Going solo
Greta Garbo can probably explain it much more succinctly than I can:
“I never said, ‘I want to be alone.’ I only said, ‘I want to be left alone.’ There is all the difference.”
It is an important difference too. There always seems to be so much confusion over being alone and wanting solitude — yet I really can’t see where the difficulties arise. We’ve all heard loneliness described with frightening phrases like “the unspoken curse of modern society”. Because human beings are naturally social animals, it often seems that we would prefer to admit to murdering our next door neighbours and remorselessly kicking their cat, rather than confess that we might be lonely. Fair enough, I suppose (although, on a couple of occasions, I’ve found that such a confession has been good for the soul). But solitude is completely different — it’s something that one actively seeks out.
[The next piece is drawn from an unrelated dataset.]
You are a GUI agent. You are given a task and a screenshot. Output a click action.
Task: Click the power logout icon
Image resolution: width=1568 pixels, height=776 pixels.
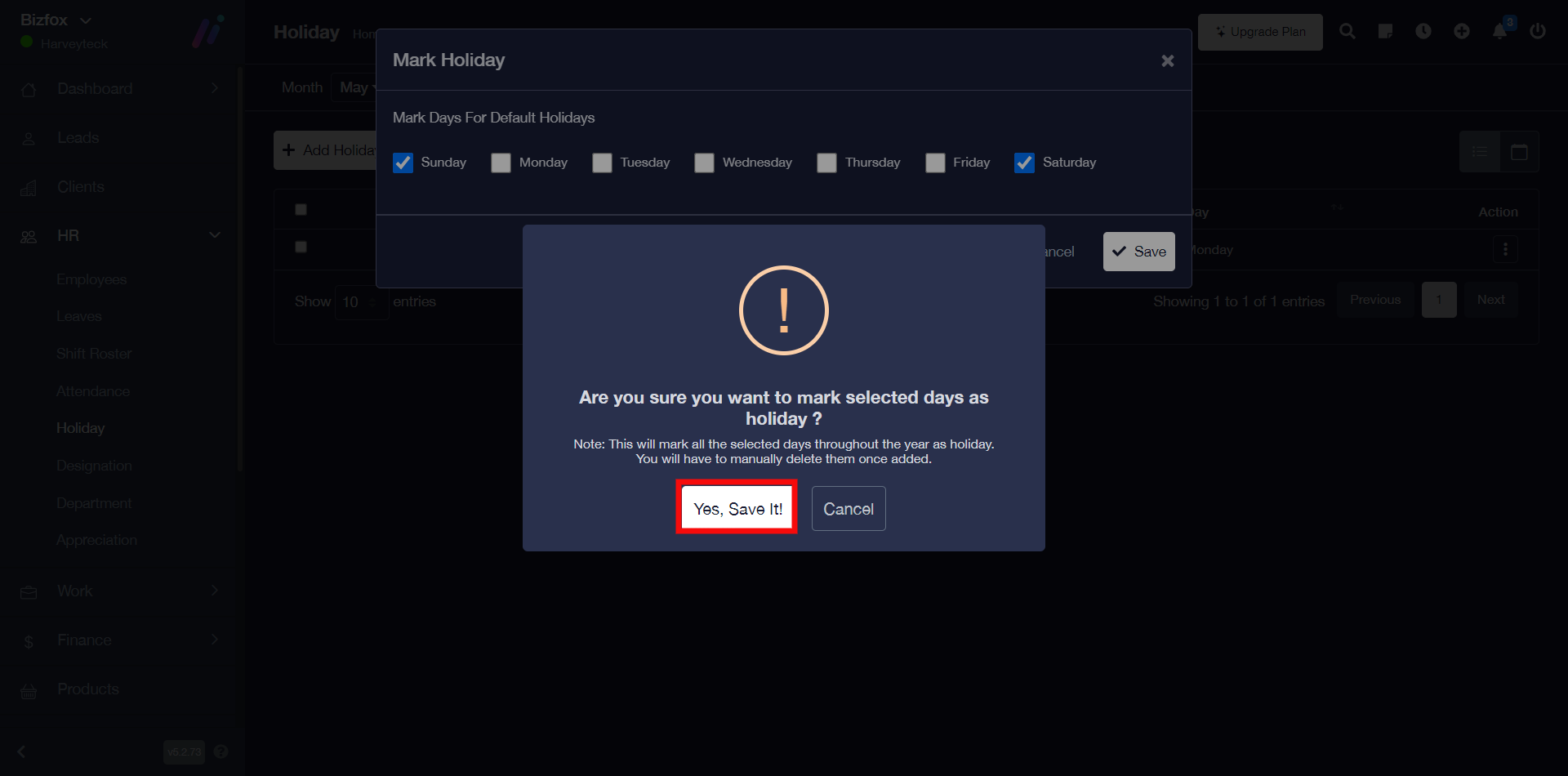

So, by now, you’re probably sitting there waiting for some sort of admission, aren’t you? OK. Yes, there are times when I feel lonely. Hell, I’m only human. Happy now? Crucially, however, there are also just as many times when I really do desire complete solitude — and I find that these episodes are increasing. During the year that this weblog has been in existence, there have been a number of occasions — some of which are obvious from what I’ve written at the time — where I have sealed myself off from people, activities and things for days. And it’s been heavenly. I could spout some hippy clap-trap about needing time to “get back in touch with myself”, but rather it’s just relishing the chance to waste hours and days relaxing, reading, listening to music, going for walks and thinking. Strangely enough, as regards the latter, all those empty hours generally lead to less thinking than I normally engage in when I’m caught up in the pace of daily life — I know what Graybo means, because I’m also guilty of thinking far too much.
All this rambling nonsense (oh, you noticed) was prompted by the discovery of Club Recluse, a group that understands our occasional desire to be left alone. Maybe this is the only way we can convince those baying hordes of people demanding that we partake in society’s social whirl, that all we really want is our own companionship for a while. The somewhat ironic suggestion behind this site is that, to be a recluse, we should join a club — although it’s a club unlike any other:
“By joining Club Recluse you become a member of a unique assortment of people, all of whom hate clubs. You never meet the other members. In fact, once you receive our membership kit you never hear from us again. You just spend quality time alone. You get to know the person you should know best — YOU!”
Oh, and just for your information, since I know how one can so easily read between the lines of what I write here — no, I’m not feeling particularly reclusive at the moment. Or lonely. Phew, etc. Just so we don’t misunderstand each other.